Most modern developers don’t think of software testing as a part of their job descriptions, let alone part of their development career plan. Traditionally, developers were responsible just for writing code. Someone else handled testing and QA. But that is changing. The rise in popularity of automated testing means that developers are increasingly being asked to play a role in software quality assurance (QA)--or, in some cases, to take over responsibility for it entirely.
Here’s a look at why this is happening, and what it means for modern developers.
What Is Automated Testing?
Automated testing is what it sounds like: the use of automated scripts to evaluate how an application (or part of an application) behaves. It’s the opposite of testing software by manually interacting with it in order to trigger certain functions or features and evaluate how well they work. With automated testing, code is written to trigger this behavior automatically, and the results are also collected in an automated fashion.
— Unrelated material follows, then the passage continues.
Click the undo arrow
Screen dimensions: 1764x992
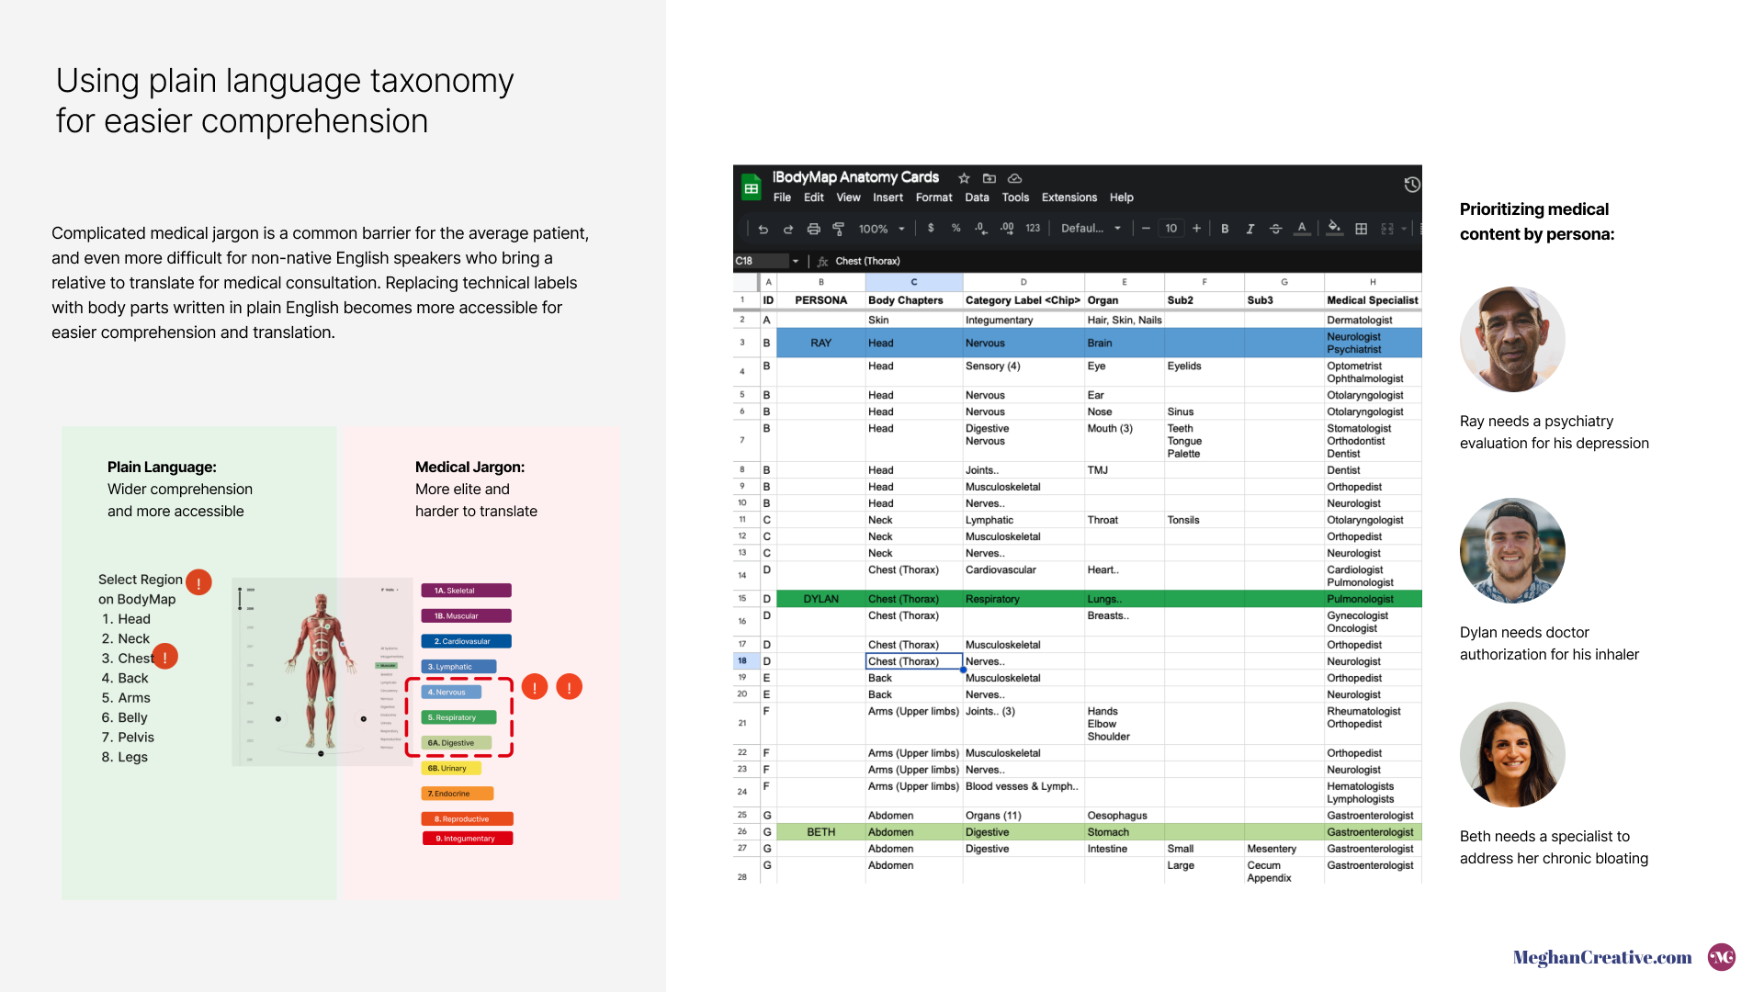coord(763,229)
There are many different types of software testing--integration testing, usability testing, performance testing and load testing are the most common categories--and there are thus multiple types of automated testing tools available. (For a rundown of which tools support which types of testing, check out our Software Test Automation Buyer’s Guide.) But no matter which type of testing you are performing, if you use a script to automate the process, then you are doing automated testing.
It’s worth noting that some folks draw a distinction between automated testing and test automation. To them, the former term refers to the use of automated scripts to evaluate an application. Once started, those scripts run autonomously, and, in that sense, they are automatic, even if they are triggered manually. In contrast, test automation refers to the automation of the broader process of starting tests and collecting results. For the purposes of this article, the differences between the two terms don’t really matter, because it’s the rise of automated testing frameworks that has changed the way developers interact with QA. But it’s still an important distinction to understand.
The Rising Popularity of Testing Automation
Automated testing has been around for decades in one form or another. However, in recent years, a few factors have converged to make automated testing a much more common approach for evaluating applications prior to deploying them into production:
- Open source automated testing frameworks, like Selenium and Appium, have matured, making it easier to create and run automated tests without having to rely on proprietary tools.
- The availability of cloud-based test environments has made it easy for teams to run many tests at the same time, without being constrained by the availability of on-premise testing environments. Automated testing is critical for getting maximum performance out of cloud-based test environments because it minimizes the time that test clouds sit idle, waiting for the next set of tests to be executed.
- From a cultural perspective, the emergence of CI/CD pipelines, and the DevOps movement in general, have encouraged automation of every aspect of the software delivery process.
To be sure, manual testing is still a thing. I’ve yet to hear of an organization that has completely automated all of its tests, and certain types of tests (such as usability testing) will always be hard to perform in a totally manual way. (Sometimes, you need to sit down and watch how real users interact with your software in order to glean important usability insights.)
By and large, however, automated testing has become the rule, rather than the exception, for most software delivery operations. Based on my conversations with software delivery teams, I’d estimate that the typical organization now automates somewhere between 60% and 80% of its tests.
How Automated Testing Impacts Developers
What does all of the above have to do with developers and their development career plans, you ask? The answer is pretty straightforward: When automated testing becomes the basis for software QA operations, testing is reduced to code. And no one knows code as well as developers.
If you want to automate software tests, you need to write code that allows your automated testing tool to evaluate whichever aspects of an application you are testing. So, instead of manually clicking a button within an application to trigger certain behavior and assess the result, for example, you write code that does that for you.
For QA engineers, this is sometimes a challenge. QA folks have been trained to evaluate usability, performance and so on manually. They have not traditionally been trained to code.
This doesn’t mean that no QA engineer can write code. Many have learned to write scripts using popular frameworks like Selenium and Appium. But others haven’t. And even when QA folks do write automated tests, they may not be as good at doing so as developers. That’s true not only because developers spend all day writing code, and therefore are better at it than anyone else, but also because understanding the code within an application itself is often important for writing an automated test script that will test that application.
Thus, in a world where software testing has become largely automated, developers have become increasingly important for assisting QA specialists in writing and optimizing automated tests. For many developers today, knowing how to code in Java or C++ is not enough; they are also expected to be able to write scripts using popular automated testing
Automated Testing and Development Career Plans
Although I know of at least once company (which I can’t name, but it’s a large financial services organization) that has totally replaced its QA team with developers, I doubt that QA engineers will disappear entirely from most organizations anytime soon. QA is still an important discipline, and developers can’t typically be expected to do everything that a QA engineer does.
Still, the fact is that helping to perform automated testing operations has become one of the important skills for developers in the age of DevOps. If you’re a developer looking for a way to make yourself more valuable to forward-thinking organizations, teaching yourself Selenium (or a similar framework) is one way to do it.